Despite record surplus, Gov. Newsom wants new water, phone taxes

Gov. Gavin Newsom’s has called for a first-ever water tax and an added fee on phone bills at a time when the state is enjoying what recently departed state Legislative Analyst Mac Taylor called “extraordinary” budget health. Newsom said last week that experts now forecast a $21.5 billion budget windfall in 2019-20. Until recent years, the optics of asking the public to pay more with an overflowing budget would have seemed impossible to overcome.

Specific details have not yet emerged on Newsom’s plan, but it’s expected to be similar to a rejected 2018 proposal from state Sen. Bill Monning, D-Carmel, to tax residential customers 95 cents a month to help fund water improvements in rural farming communities in the Central Valley and throughout the state.

It would raise about $110 million to get clean water to what the McClatchy News Service estimated last year to be 360,000 people without such access. Others looking at the problem see it as much worse. Newsom said 1 million residents face health risks from their own water supplies.

Newsom emphasized what a priority the water tax would be for him on Friday by taking his cabinet on a “surprise” tour of affected Central Valley communities.

The dairy industry would also face $30 million in new fees. The $140 million annually that Newsom hopes to get from his plan is dwarfed by money already available from a $7.5 billion 2014 state water bond. While the largest chunk of the bond – $2.7 billion – was reserved for water storage projects, one of its listed priorities for the remaining $4.8 billion was providing access to clean water.

Howard Jarvis Taxpayers Association President Jon Coupal saw Newsom’s water tax plan as part of a historical continuum. He told the Sacramento Bee it was only the latest example “of California’s knee-jerk reaction to default to a new tax whenever there’s a new problem.”

But Newsom depicted his 2019-20 budget as reflecting discipline, touting its emphasis on continuing to add to the state’s rainy day fund and his commitment to prepay some of CalPERS’ and CalSTRS’ unfunded long-term liabilities. Finance officials say every $1 billion prepaid now saves more than $2 billion in the long haul.

Governor cites urgent need to upgrade 911 system

Newsom also confirmed that he wants to add a 20- to 80-cent fee on monthly cellphone and landline bills to upgrade the 911 emergency notification system.
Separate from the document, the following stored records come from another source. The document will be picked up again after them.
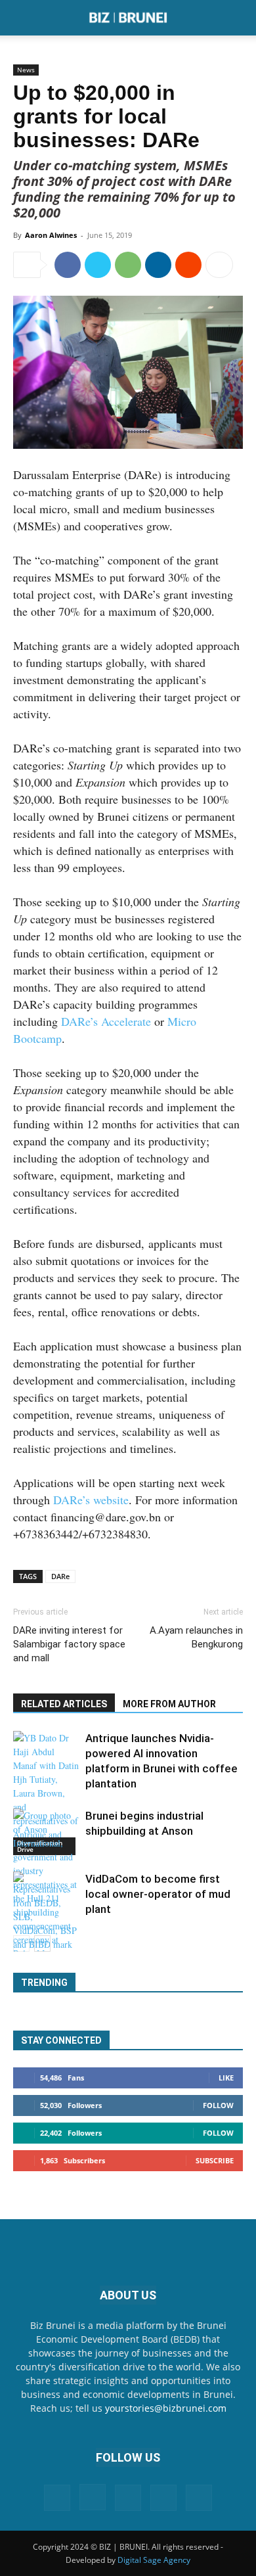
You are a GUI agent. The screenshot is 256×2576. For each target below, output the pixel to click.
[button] (22, 17)
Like (226, 2077)
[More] (219, 265)
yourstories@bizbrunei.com (165, 2408)
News (26, 69)
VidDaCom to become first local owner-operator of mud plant (157, 1894)
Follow (218, 2105)
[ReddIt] (188, 265)
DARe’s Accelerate (106, 1021)
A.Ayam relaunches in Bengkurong (196, 1637)
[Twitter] (98, 265)
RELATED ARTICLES (64, 1704)
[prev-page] (21, 1943)
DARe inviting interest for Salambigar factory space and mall (69, 1644)
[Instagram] (92, 2497)
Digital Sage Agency (153, 2559)
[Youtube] (199, 2498)
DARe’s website (91, 1499)
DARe (60, 1576)
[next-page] (42, 1943)
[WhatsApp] (128, 265)
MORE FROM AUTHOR (169, 1704)
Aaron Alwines (51, 235)
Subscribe (215, 2160)
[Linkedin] (158, 265)
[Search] (237, 17)
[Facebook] (67, 265)
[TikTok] (163, 2498)
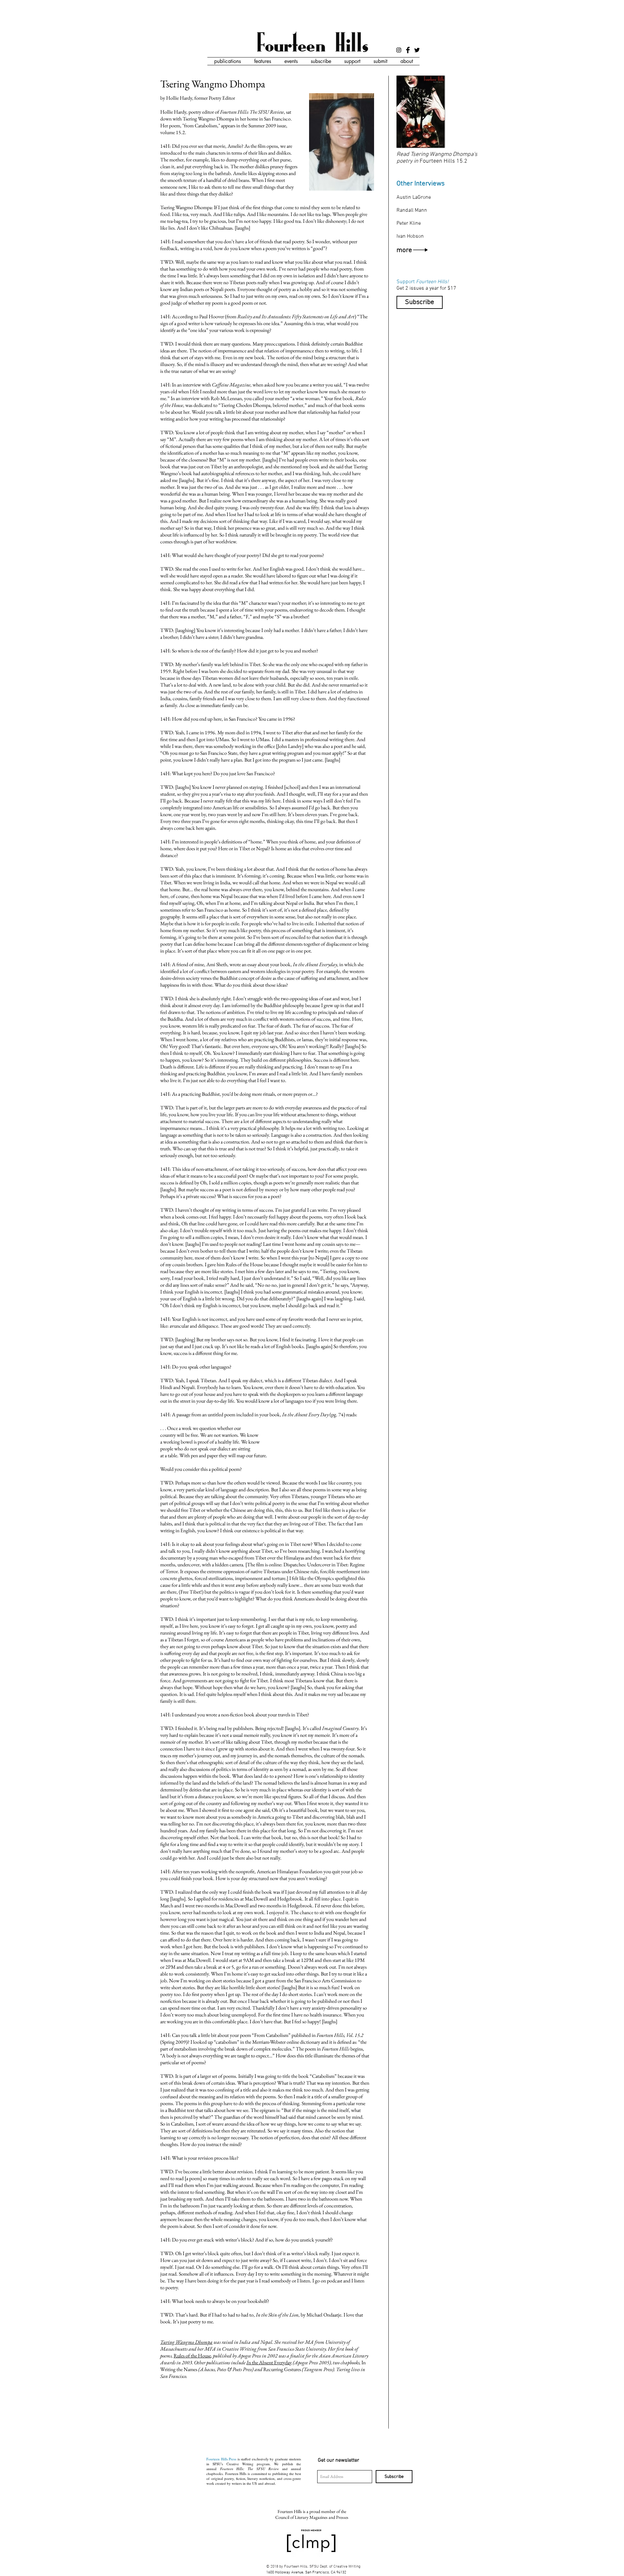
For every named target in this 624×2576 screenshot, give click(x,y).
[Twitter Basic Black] (417, 50)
That would take a two-thirds vote of the Legislature.

A similar proposal died late in the legislative session amid fears that it was a regressive tax that could cause headaches for incumbents on the November ballot.
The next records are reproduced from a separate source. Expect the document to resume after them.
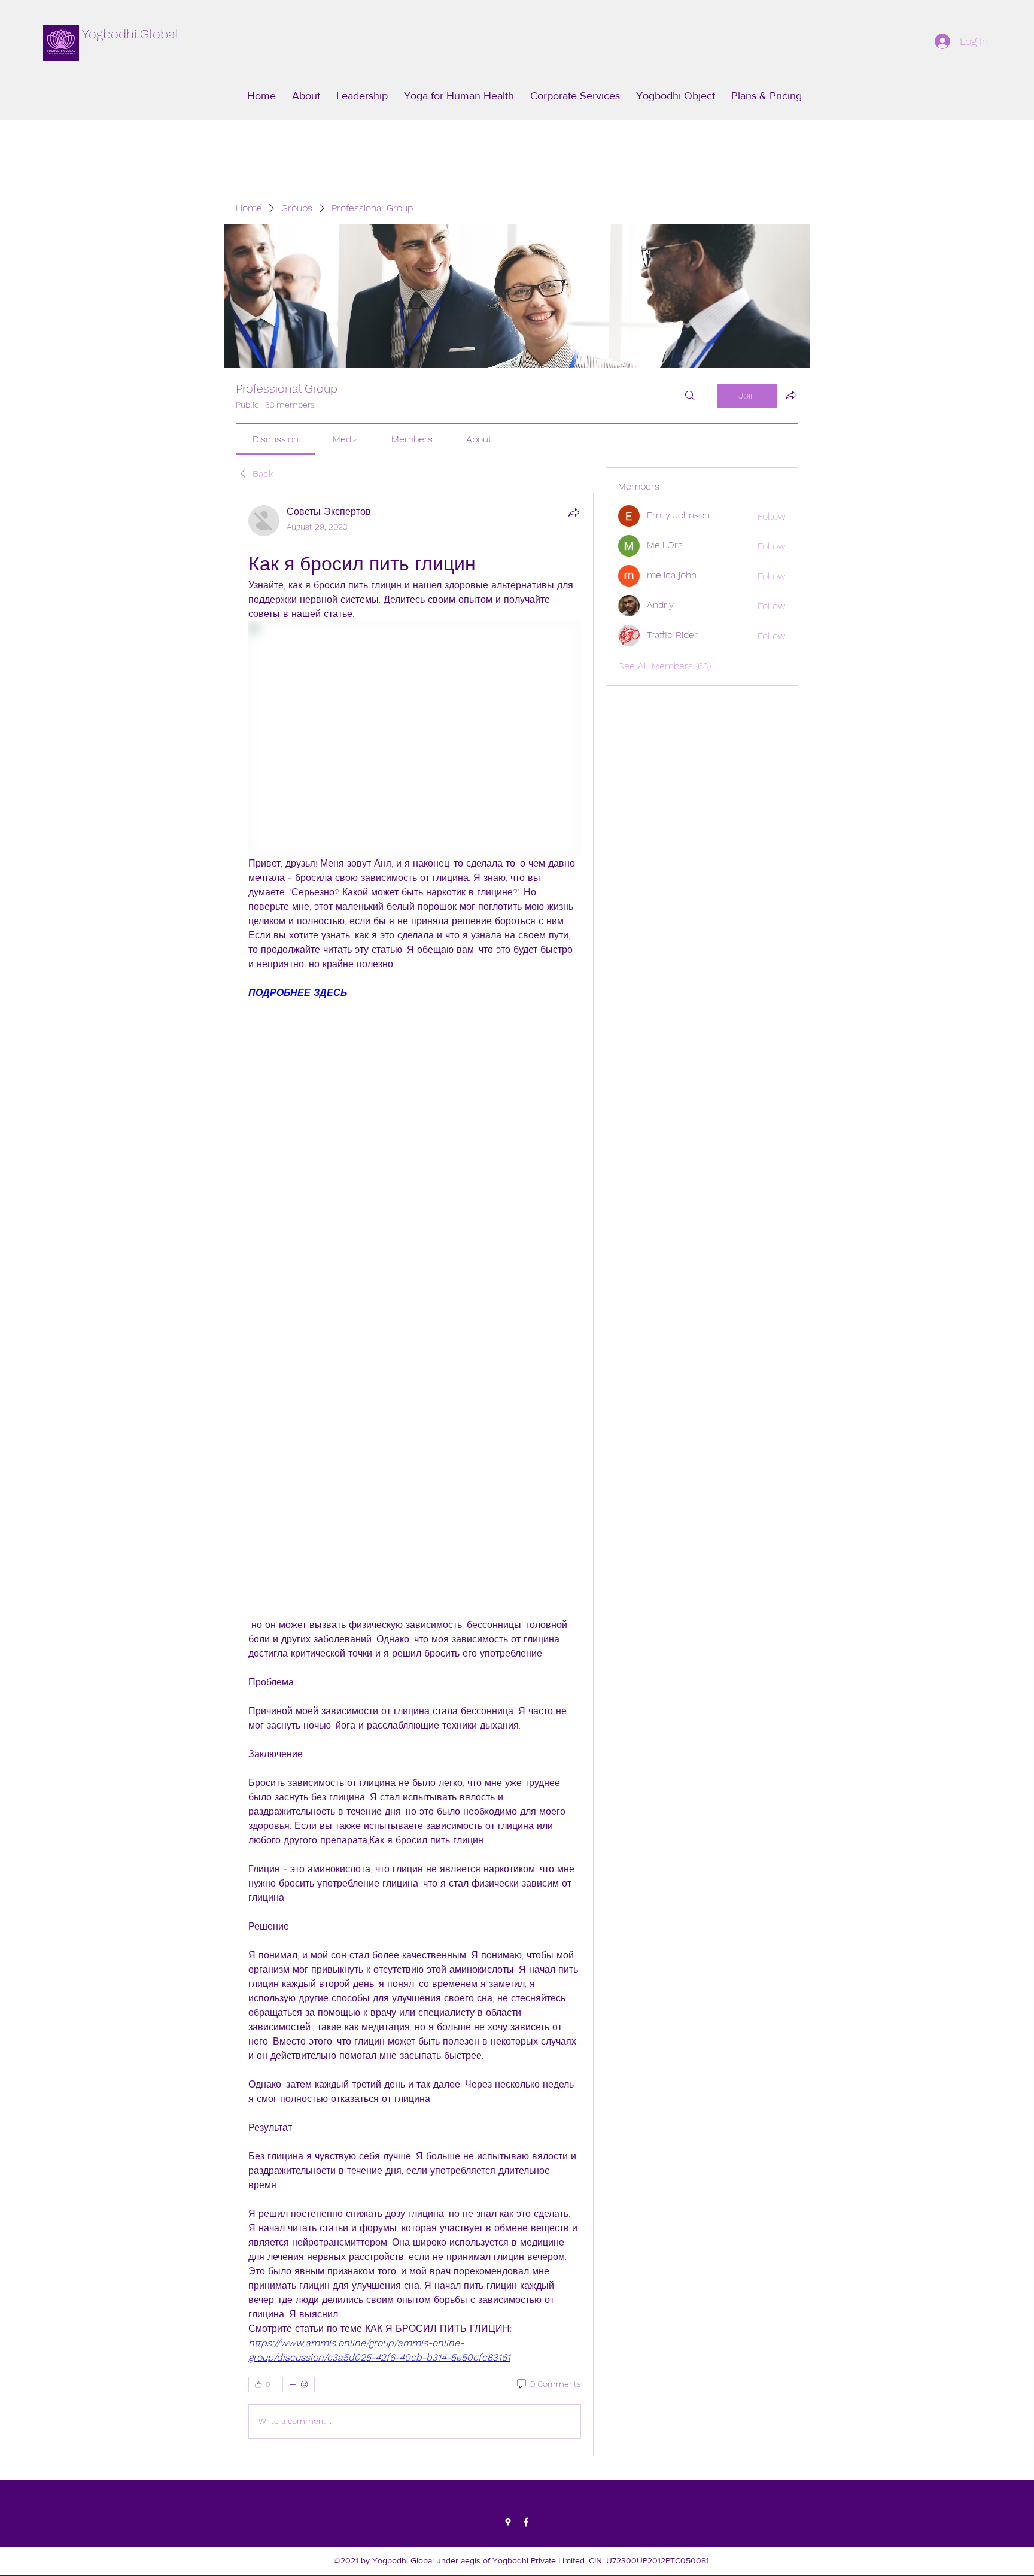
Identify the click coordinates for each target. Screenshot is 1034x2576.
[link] (276, 439)
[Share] (574, 512)
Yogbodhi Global (130, 33)
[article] (415, 1474)
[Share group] (791, 395)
But Newsom depicts the fee as a vital part of upgrading a 911 system that has outdated technology and is not up to the challenge of keeping safe a state facing devastating wildfires on a yearly basis.

The 911 fee was part of a larger wildfire-response program Newsom announced last week in the aftermath of last fall’s Camp fire in Butte County that killed at least 86 people and destroyed about 14,000 homes and the Woolsey Fire in Ventura and Los Angeles Counties that caused three deaths and torched 1,500 homes.

The governor wants to add $105 million to the $200 million already earmarked for improved wildfire response efforts in fiscal 2019-20. The extra money would be used to boost forest clearing efforts, to expand emergency fire rescue crews and more.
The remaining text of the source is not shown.